March 9, 2024 | By David Delcore | Times Argus staff writer

BARRE — The Central Vermont Career Center School District got the collective nod it needed from voters in 18 towns — most of them members of other districts where school budgets didn’t fare as well this week.

All but two of those budgets failed before the first of the 14,115 career center ballots cast on Tuesday were fed into tabulators on the third floor of Alumni Hall in Barre Thursday morning. The counting resumed on Friday and concluded after the last of the commingled ballots — those cast by Cabot voters — had been processed and the tabulators spit out the favorable results.

The career center district’s second-ever budget was approved, 8,754 to 4,933, in an election cycle when its $4.6 million bottom line wasn’t as tempting a target as the much larger budgets proposed by its six sending districts.

Budgets in four of those multi-town districts — Barre, Montpelier Roxbury, Washington Central and Harwood — were rejected. A fifth — Twinfield — passed by just three votes. The school budget passed by a wider margin in Cabot, by far the smallest of the career center’s sending districts.

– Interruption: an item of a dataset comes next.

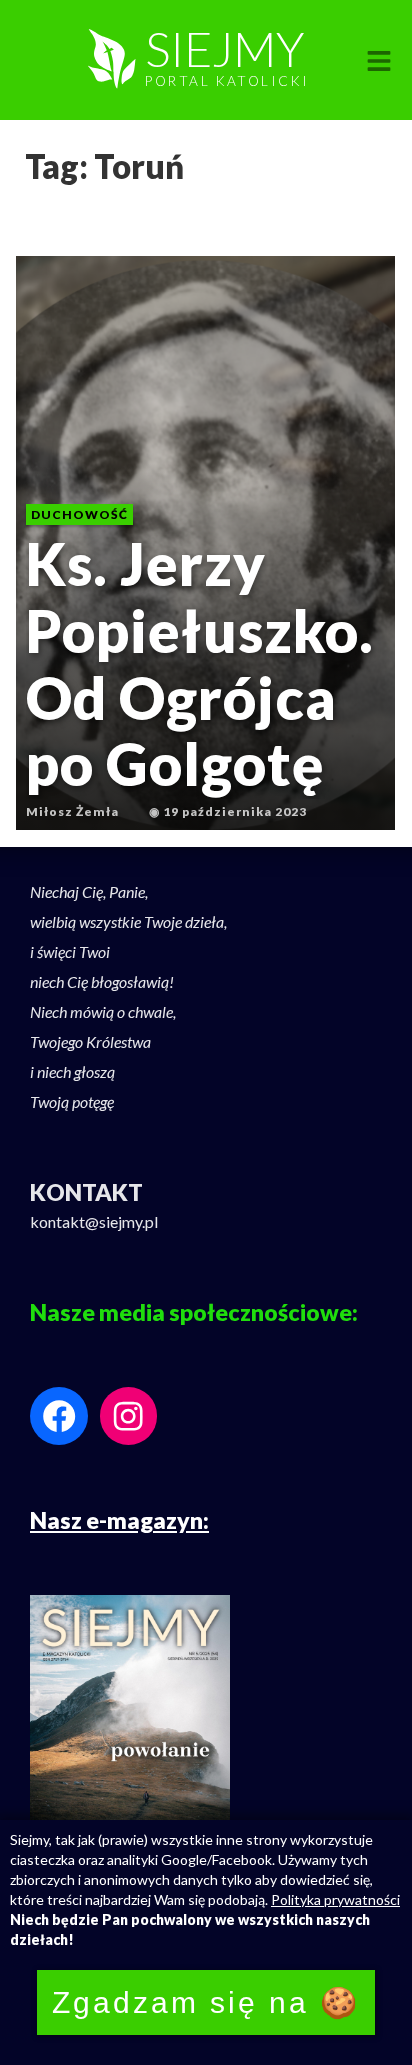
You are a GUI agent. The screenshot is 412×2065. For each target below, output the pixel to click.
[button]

That fact wasn’t lost on CVCC Superintendent Jody Emerson.

“With (budgets for) all of our biggest sending schools going down and Twinfield’s being so tight I felt like we might get caught up in that,” she said, noting her concerns the career center’s budget could be collateral damage in a year when voters were clearly concerned about school spending were tempered by a couple of factors.

“Our budget is much smaller and folks support CTE (Career Technical Education), so I was hopeful,” she said.

Emerson said the positive vote was a relief and won’t disrupt the fledgling district’s momentum as it explores alternate locations for a stand-alone center with an eye toward proposing a bond vote that would finance that ambitious project a year from November.

The center has been in a wing of Barre-based Spaulding High School since it opened under a different name. Until the new autonomous district that was approved by voters in its 18-town service area two years ago, oversight of the center fell to the board — now the Barre Unified School Board — responsible for Spaulding High School.

Now, its own district, with its own board, the career center’s budget reflected a spending increase of roughly 12%. However, there was no accompanying tax increase because the local cost of running the center is reflected in a tuition line items in budgets for its sending districts.

Though four of those budgets failed — some for the first time in recent memory — cutting tuition for the career center isn’t an option for the Barre, Montpelier Roxbury, Washington Central and Harwood boards as they regroup and prepare for a revote.

The career center budget passed by more than 3,800 votes, but it wasn’t completely immune from the sticker shock that led to failed budgets in its four largest sending districts. Nearly 6,000 more voters participated in this year’s career center election — a new record, and the result wasn’t as lopsided as last year when a $4.1 million spending proposal passed, 6,535-1,806.

Emerson said the higher turnout was good news for the district and the fact that the budget passed by more than 900 fewer votes than it did a year ago wasn’t surprising given the fate that befell other school spending proposals.

“We’re grateful that it passed,” she said of the budget. “That’s the important thing.”